Thanks to politically active nurses and collective bargaining, nurses’ work environments have improved. But why are RNs still frustrated? Why is there a nursing shortage?

Reason 1: Quality of life. Night shift is obligatory for most new registered nurses. Being fatigued after my shifts, I often fell asleep at the wheel coming home from work. I was frequently sick during this time and had diarrhea so recurrently I worried that I had stomach cancer. It turned out to be irritable bowel syndrome related to stress. It cleared up once I made it to the day shift some two years later. Night shift and sleeping don’t mix, and sleep is second to our physiological health only to air and water. Mandatory overtime is likewise an infringement on our basic rights/needs.

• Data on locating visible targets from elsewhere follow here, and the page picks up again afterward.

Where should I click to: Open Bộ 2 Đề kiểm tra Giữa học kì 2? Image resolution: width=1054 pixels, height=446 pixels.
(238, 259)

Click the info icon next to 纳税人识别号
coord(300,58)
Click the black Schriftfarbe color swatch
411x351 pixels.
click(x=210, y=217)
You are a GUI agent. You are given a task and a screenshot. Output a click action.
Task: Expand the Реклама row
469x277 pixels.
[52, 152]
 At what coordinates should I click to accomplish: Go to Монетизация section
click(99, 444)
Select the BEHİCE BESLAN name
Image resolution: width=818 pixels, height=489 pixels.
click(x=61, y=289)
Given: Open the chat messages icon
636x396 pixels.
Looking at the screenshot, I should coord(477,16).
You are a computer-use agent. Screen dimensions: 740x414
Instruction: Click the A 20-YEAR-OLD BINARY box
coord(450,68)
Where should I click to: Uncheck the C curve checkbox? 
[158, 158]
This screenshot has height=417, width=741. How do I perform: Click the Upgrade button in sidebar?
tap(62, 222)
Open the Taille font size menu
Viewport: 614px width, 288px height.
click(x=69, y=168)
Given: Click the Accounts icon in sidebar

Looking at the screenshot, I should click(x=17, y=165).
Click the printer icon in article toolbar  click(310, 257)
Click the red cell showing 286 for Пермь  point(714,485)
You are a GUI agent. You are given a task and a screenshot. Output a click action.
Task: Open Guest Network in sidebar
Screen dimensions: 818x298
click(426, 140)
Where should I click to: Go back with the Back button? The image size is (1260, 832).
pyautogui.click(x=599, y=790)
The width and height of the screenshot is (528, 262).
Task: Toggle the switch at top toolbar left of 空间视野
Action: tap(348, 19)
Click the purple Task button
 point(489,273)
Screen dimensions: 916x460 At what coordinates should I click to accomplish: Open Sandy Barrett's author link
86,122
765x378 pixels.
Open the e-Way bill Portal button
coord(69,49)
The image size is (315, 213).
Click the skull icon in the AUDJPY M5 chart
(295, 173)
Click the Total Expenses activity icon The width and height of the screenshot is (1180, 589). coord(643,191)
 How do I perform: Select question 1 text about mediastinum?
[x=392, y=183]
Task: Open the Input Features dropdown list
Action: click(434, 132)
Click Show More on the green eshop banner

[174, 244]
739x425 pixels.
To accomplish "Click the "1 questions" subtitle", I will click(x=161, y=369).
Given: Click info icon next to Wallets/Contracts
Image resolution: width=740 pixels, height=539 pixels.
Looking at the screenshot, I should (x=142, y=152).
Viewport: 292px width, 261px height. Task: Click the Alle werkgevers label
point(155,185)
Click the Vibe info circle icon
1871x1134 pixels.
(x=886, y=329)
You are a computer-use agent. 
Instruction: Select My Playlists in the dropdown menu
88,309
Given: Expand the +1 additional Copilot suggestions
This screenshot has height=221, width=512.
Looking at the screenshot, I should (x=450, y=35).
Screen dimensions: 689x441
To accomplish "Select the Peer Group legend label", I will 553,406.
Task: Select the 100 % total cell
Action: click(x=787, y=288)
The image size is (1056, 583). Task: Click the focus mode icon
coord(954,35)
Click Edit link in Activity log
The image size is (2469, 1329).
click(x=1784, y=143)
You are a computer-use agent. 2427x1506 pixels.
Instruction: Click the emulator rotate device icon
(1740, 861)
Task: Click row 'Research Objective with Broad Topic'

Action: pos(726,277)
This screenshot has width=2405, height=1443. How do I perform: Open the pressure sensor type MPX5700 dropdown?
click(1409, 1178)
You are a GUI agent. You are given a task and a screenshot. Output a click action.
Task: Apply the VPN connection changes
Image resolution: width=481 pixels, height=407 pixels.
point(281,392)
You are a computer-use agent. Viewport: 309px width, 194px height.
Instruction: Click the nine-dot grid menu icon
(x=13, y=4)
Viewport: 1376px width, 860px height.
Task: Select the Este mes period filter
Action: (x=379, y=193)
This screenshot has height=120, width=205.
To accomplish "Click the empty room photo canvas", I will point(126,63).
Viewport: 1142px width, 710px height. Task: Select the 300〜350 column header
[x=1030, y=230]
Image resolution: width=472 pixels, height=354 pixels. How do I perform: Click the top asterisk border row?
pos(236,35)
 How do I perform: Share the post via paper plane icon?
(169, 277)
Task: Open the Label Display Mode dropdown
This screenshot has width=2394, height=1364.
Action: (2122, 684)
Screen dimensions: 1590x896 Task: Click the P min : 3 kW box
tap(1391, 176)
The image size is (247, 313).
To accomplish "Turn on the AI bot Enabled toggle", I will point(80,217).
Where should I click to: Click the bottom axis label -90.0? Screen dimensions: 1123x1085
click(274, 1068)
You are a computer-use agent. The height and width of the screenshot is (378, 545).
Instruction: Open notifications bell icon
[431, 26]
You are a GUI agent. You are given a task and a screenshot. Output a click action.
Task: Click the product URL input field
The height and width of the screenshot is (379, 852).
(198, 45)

Reason 2: Risks vs. benefits. RNs start off at a decent salary but for certain reasons RNs do not see their salary grow like many other professions. Many people with less vital jobs earn more than RNs. If they make a mistake, someone misses carrots for dinner. If RNs make a mistake, someone may have a stroke or a heart attack, or worse. Great responsibility leads to great stress. I am consistently exposed to infectious diseases such as tuberculosis and other antibiotic-resistant organisms before the hospital-industry-standard safeguards are able to detect these “bugs” and isolate them. I risk catching a disease that can debilitate my family or me.

Many people assume RNs merely wipe butts for a living. I am not too proud to admit that this is one of my necessary duties for those with extreme needs. But a great deal of education and experience goes into making the critical decisions we RNs make which constitutes the other 95 percent of our responsibilities.

Who exactly takes care of you? If your RN wasn’t juggling five other patients, then they at least had time to make sure you weren’t getting worse. “A stitch in time saves nine,” is quite literal in regards to health care. RNs would love nothing more than to give “quality care” to a few rather than “quantity care” to many. This is why patient/RN ratios are critical, pun intended.

Reason 3: Financially, it isn’t worth it. One might ask, “Why not get out?” Nurses across California are asking themselves the same question. However, getting out is not my goal. We nurses ask to be acknowledged and proportionately rewarded for our unique efforts so we can stay in the profession; our accumulated experience translates into excellent standards of care and patient advocacy.